**Data records:**

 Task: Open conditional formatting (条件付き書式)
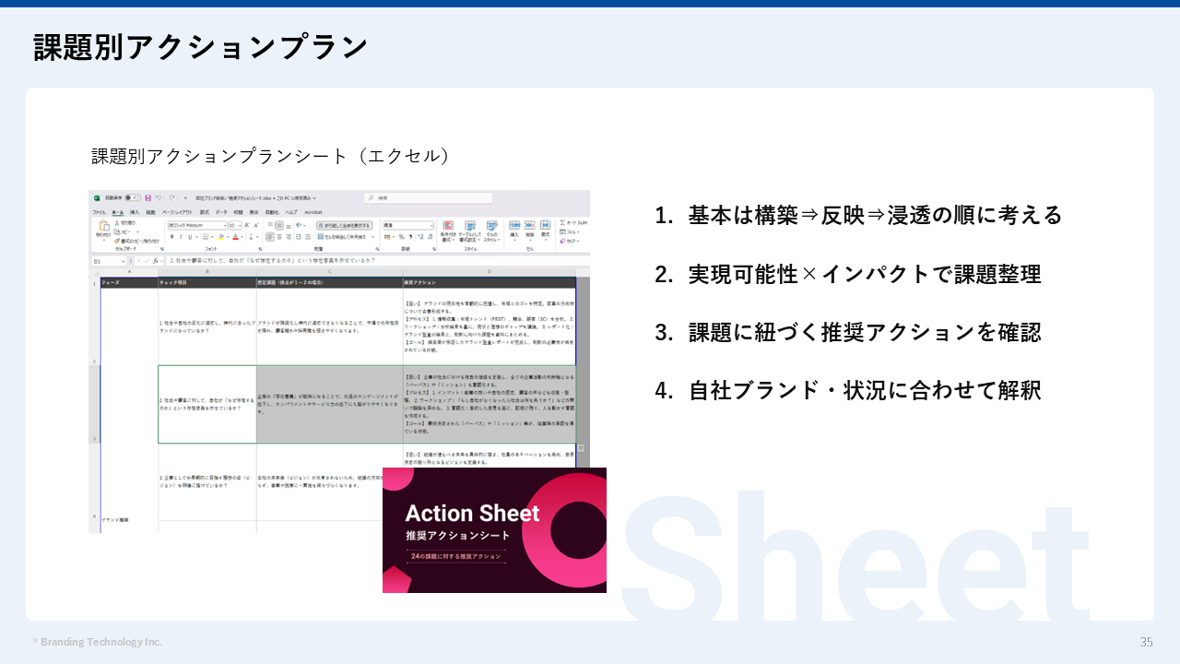[448, 228]
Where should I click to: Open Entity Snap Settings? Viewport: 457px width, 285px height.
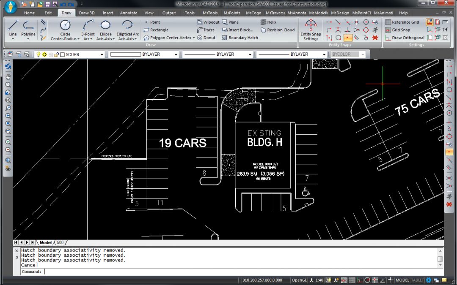click(x=311, y=30)
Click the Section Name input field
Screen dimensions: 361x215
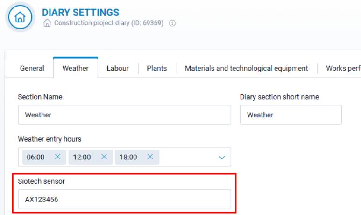[x=125, y=115]
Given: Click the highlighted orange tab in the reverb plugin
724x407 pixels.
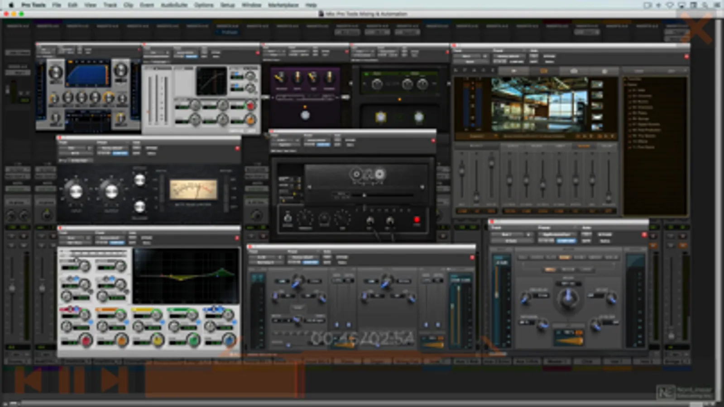Looking at the screenshot, I should [544, 71].
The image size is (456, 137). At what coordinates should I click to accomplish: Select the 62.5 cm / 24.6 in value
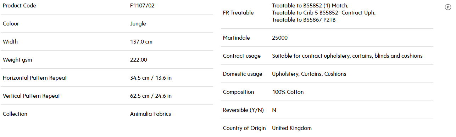click(x=151, y=96)
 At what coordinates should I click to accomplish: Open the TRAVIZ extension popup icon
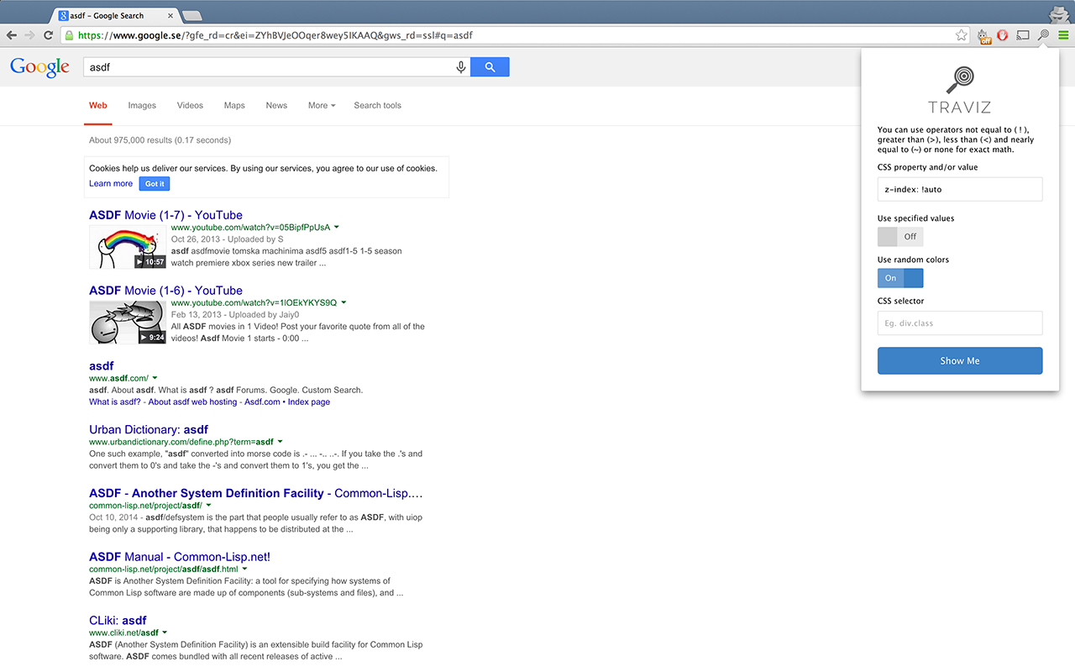click(1043, 35)
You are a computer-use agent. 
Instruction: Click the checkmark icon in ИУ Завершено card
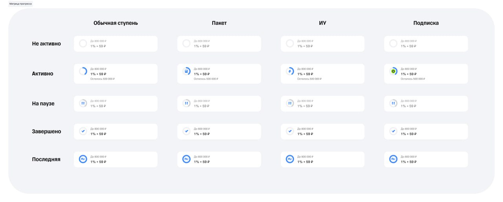290,131
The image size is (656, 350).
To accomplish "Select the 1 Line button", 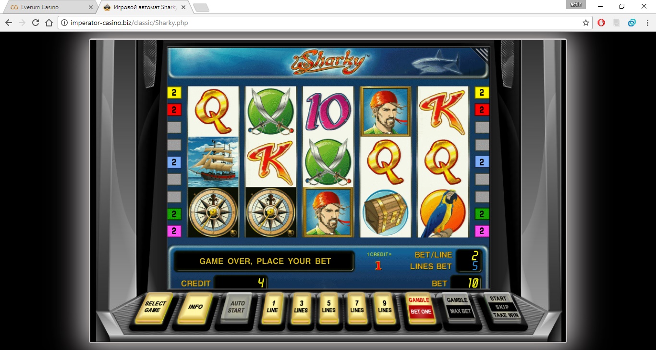I will click(x=272, y=308).
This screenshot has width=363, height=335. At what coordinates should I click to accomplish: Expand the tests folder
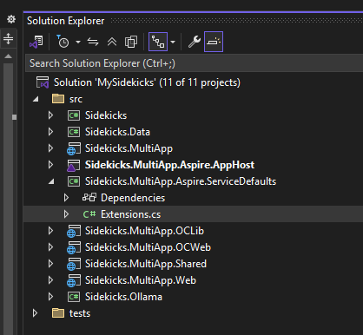[x=35, y=313]
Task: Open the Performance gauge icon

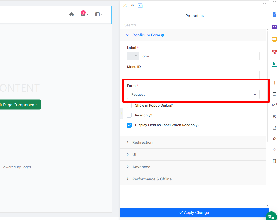Action: [x=275, y=150]
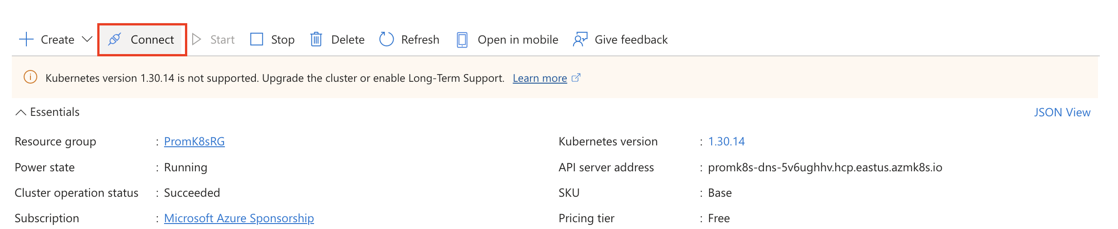
Task: Collapse the Essentials section chevron
Action: coord(20,112)
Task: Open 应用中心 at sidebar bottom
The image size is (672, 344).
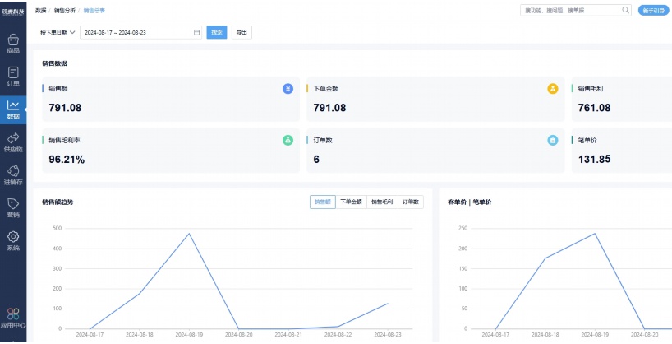Action: (x=13, y=318)
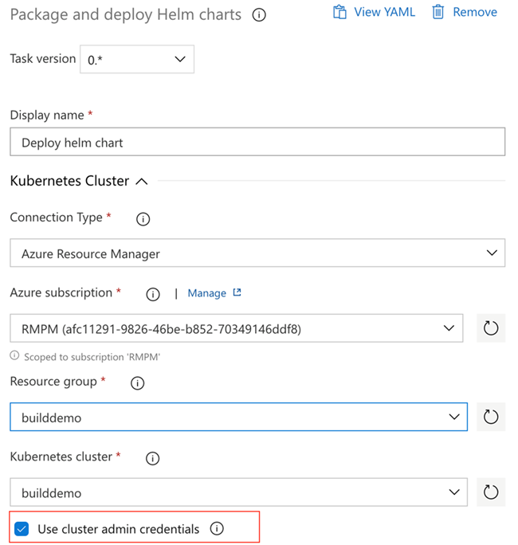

**Assigned task:**
Locate "Task: Open the Performance gauge icon" in the listing above, then print exactly the lines from that line through the final one, omitting all pictures.

**Response area:**
Task: Open the Performance gauge icon

Action: [x=275, y=150]
Task: Collapse the Essentials section chevron
Action: coord(20,112)
Task: Open 应用中心 at sidebar bottom
The image size is (672, 344).
Action: (x=13, y=318)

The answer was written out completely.